The Commercial Motor Vehicle Operator Safety Training Grant was included in the 2022 appropriations package. Hinson is a part of the subcommittee to determine funds for the Department of Transportation.
“As our country faces a broken supply chain and a truck driver shortage, it is essential we prioritize licensing and encourage more truck drivers to get on the road,” Hinson said, according to a press release. “This program will help build our trucking workforce to get products on the store shelves faster and reduce costs for families. I will continue fighting to bring federal resources back to Iowa.”
Axne asks for greater protections for manufacturing housing residents
Rep. Cindy Axne joined in on a letter to the Federal Housing Finance Agency requesting heightened tenant protections for people living in manufactured housing.
In the letter, 17 members of Congress requested long-term leases for manufactured housing communities (MHC) to prevent frequent rent increases. It also demanded residents have the option to purchase the property while providing public disclosure of tenant sites covered by leasing protections.
Overseen by Federal Housing Finance Agency, Fannie Mae and Freddie Mac were chartered by the federal government to establish affordable mortgage funds to create manufacturing housing communities.
Outside investors across the county are buying manufacturing housing communities using this government-sponsored enterprise financing and “proceeding to significantly increase rents, add fees, or push residents out to replace existing units with new higher-cost homes,” members of Congress wrote in the letter. “We ask that you better support MHC residents and ensure the Enterprises are not simply financing investment firms’ efforts to buy properties and extract maximum profit from those who have less.”

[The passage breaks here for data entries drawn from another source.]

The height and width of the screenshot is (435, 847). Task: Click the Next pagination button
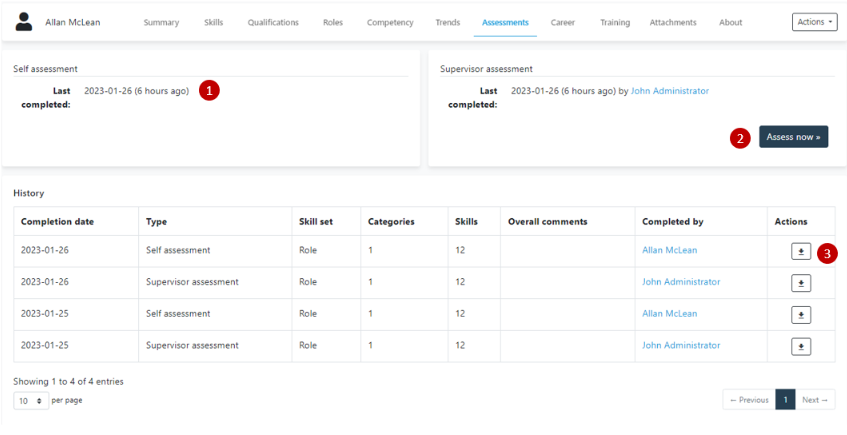[x=815, y=400]
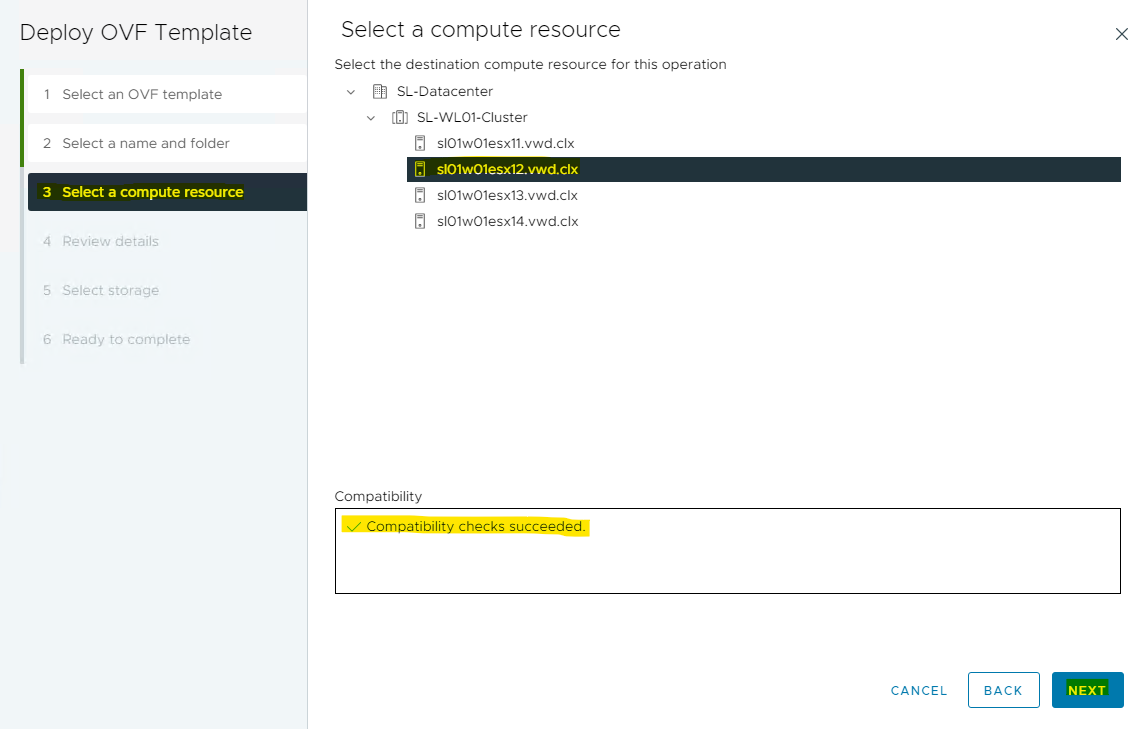Click host icon for sl01w01esx12.vwd.clx
The image size is (1143, 729).
coord(420,169)
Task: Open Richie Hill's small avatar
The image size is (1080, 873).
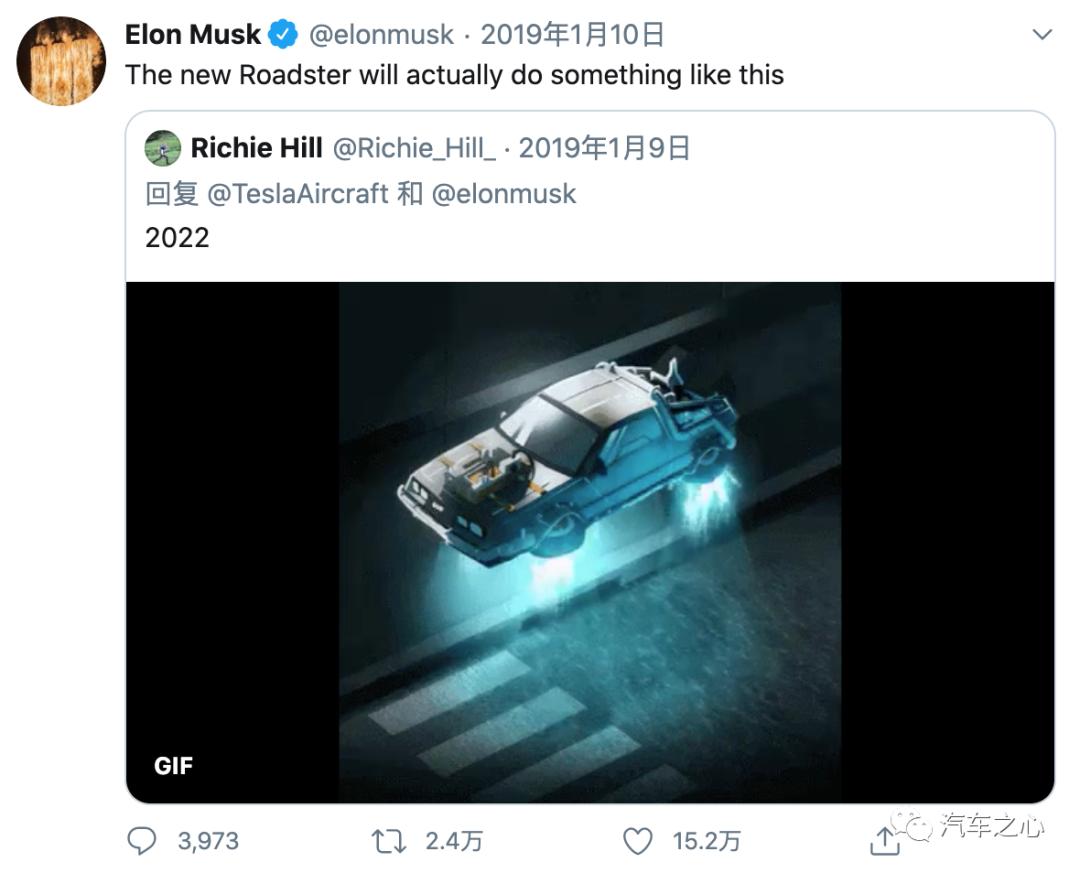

Miller-Meeks talks cybersecurity practices
Rep. Mariannette Miller-Meeks hosted a roundtable with members of the Cybersecurity and Infrastructure Security Agency to discuss protection measures against foreign malware.

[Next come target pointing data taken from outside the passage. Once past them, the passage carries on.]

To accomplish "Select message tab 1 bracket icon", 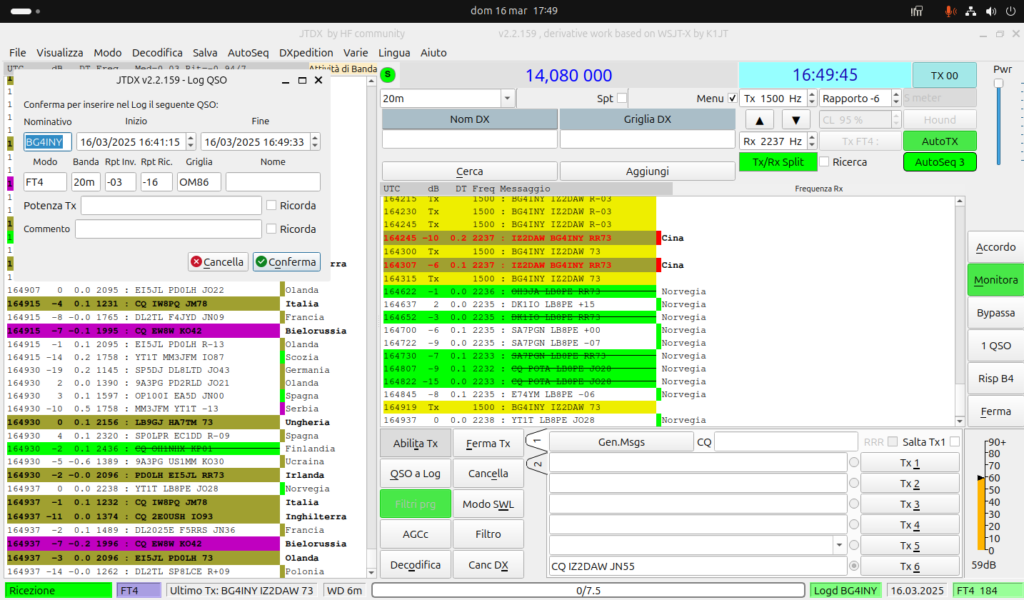I will (x=536, y=441).
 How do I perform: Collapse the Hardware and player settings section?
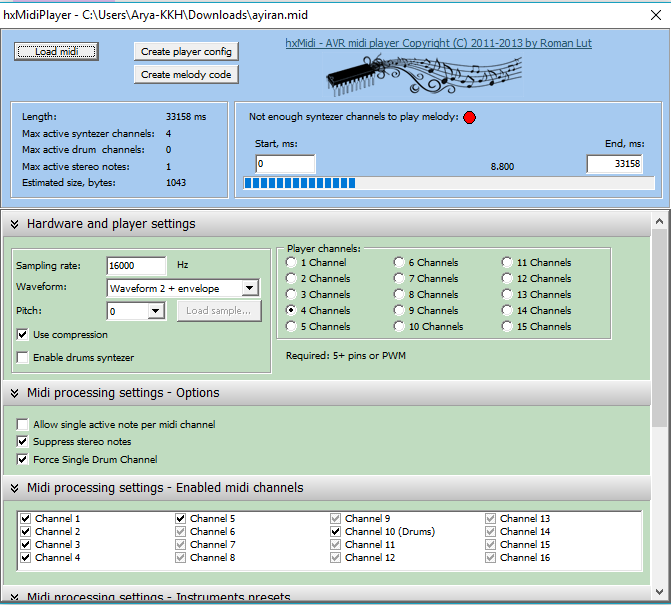coord(15,224)
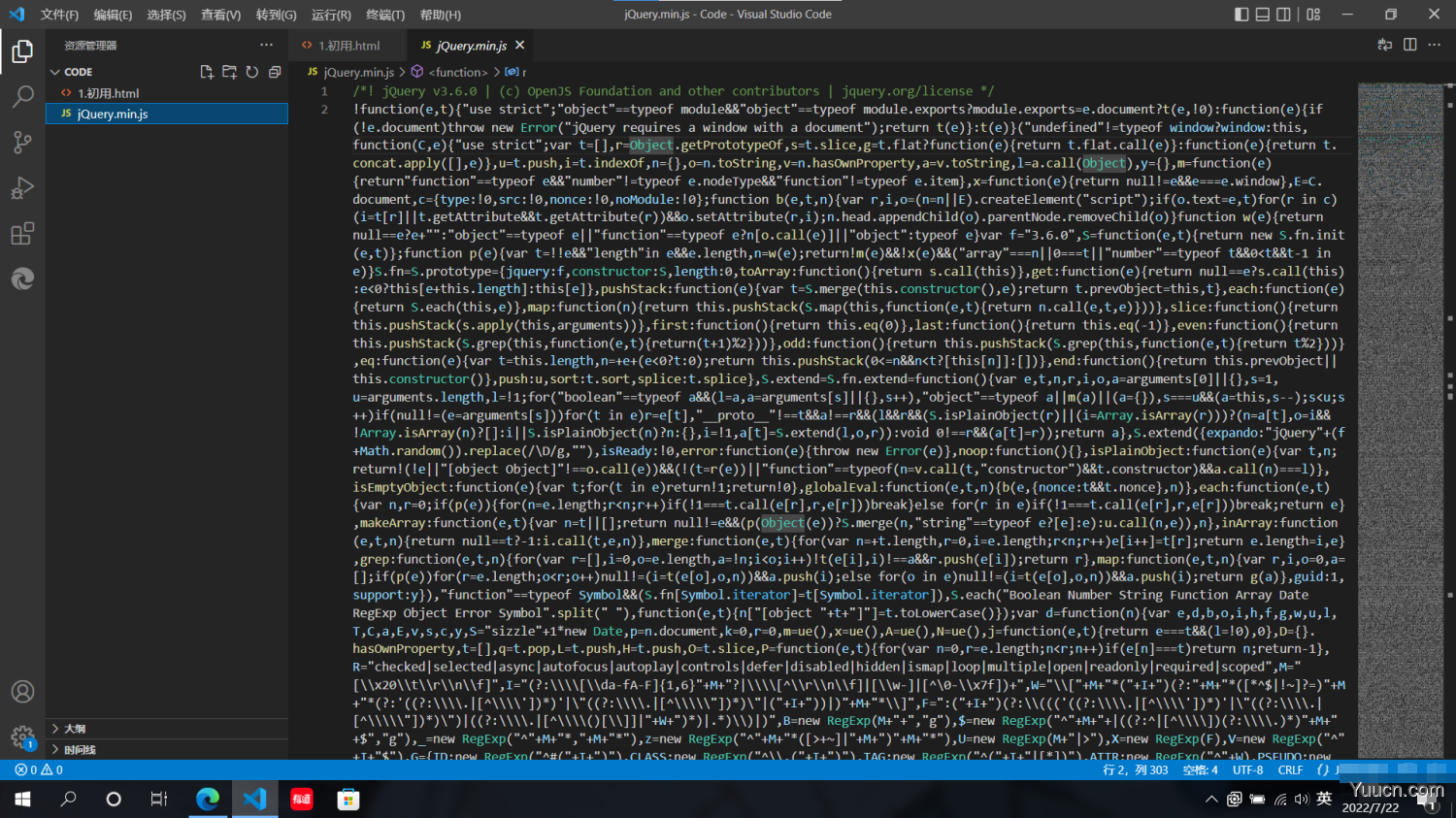This screenshot has height=818, width=1456.
Task: Create a new file in the Explorer
Action: pos(206,71)
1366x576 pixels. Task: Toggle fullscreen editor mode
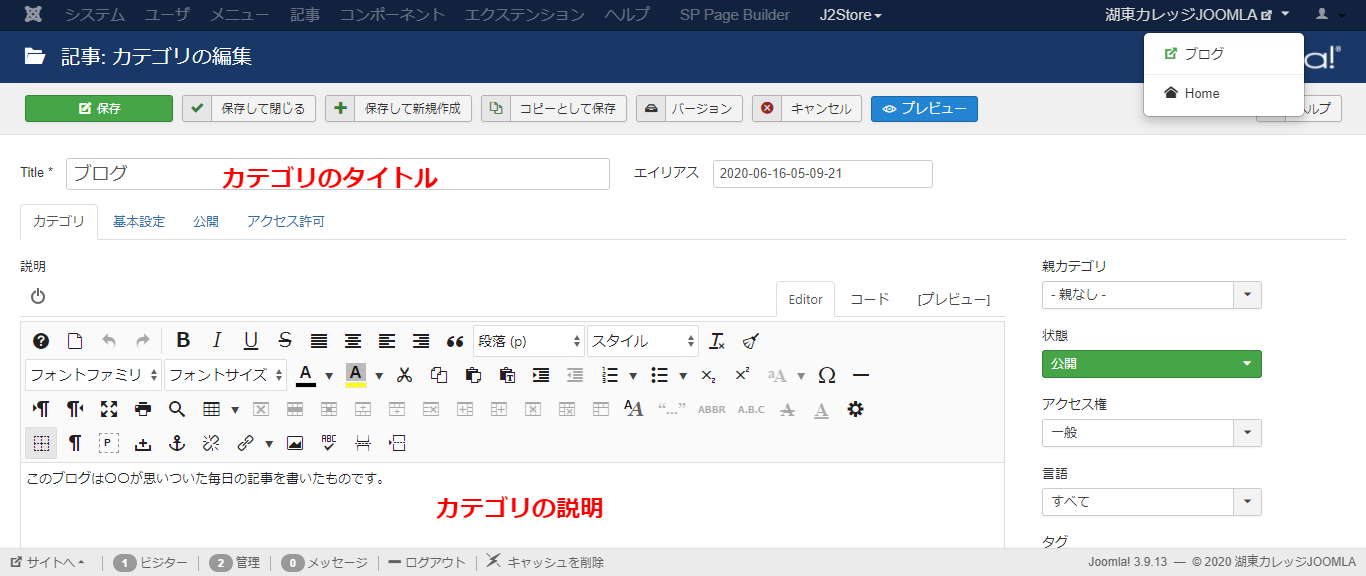click(109, 409)
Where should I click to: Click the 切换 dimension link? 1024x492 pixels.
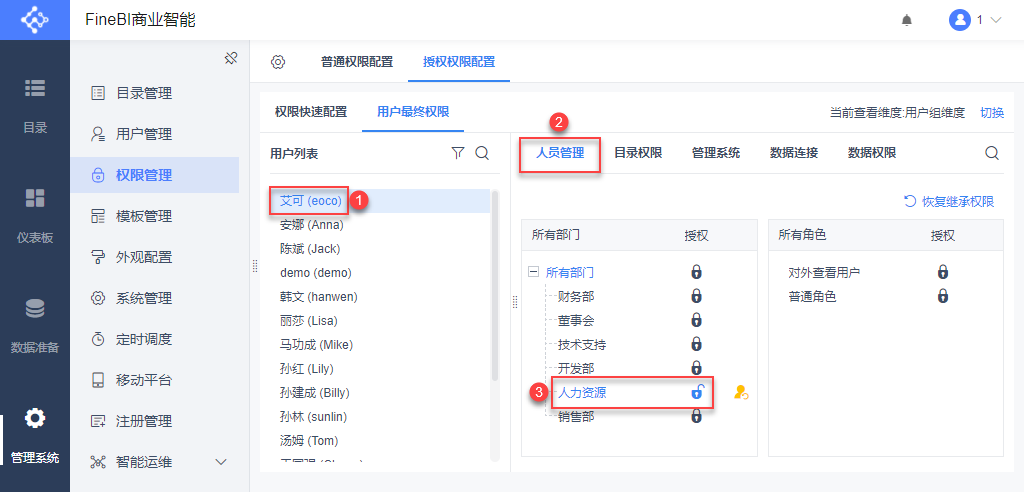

Directors from the agency recommended backing up data, updating software regularly and using multifactor authentication. Miller-Meeks said she encourages everyone to do their research on the Cybersecurity Infrastructure Security Agency’s tips related to data protection.
“Hackers and foreign adversaries, such as China, Russia, Iran, and North Korea, frequently look towards the United States for weaknesses that can be exploited and increasingly find them through internet connectivity,” Miller-Meeks said in a press release. “When cyber attacks occur, personal data and confidential information are targets that put Americans and the United States at risk.”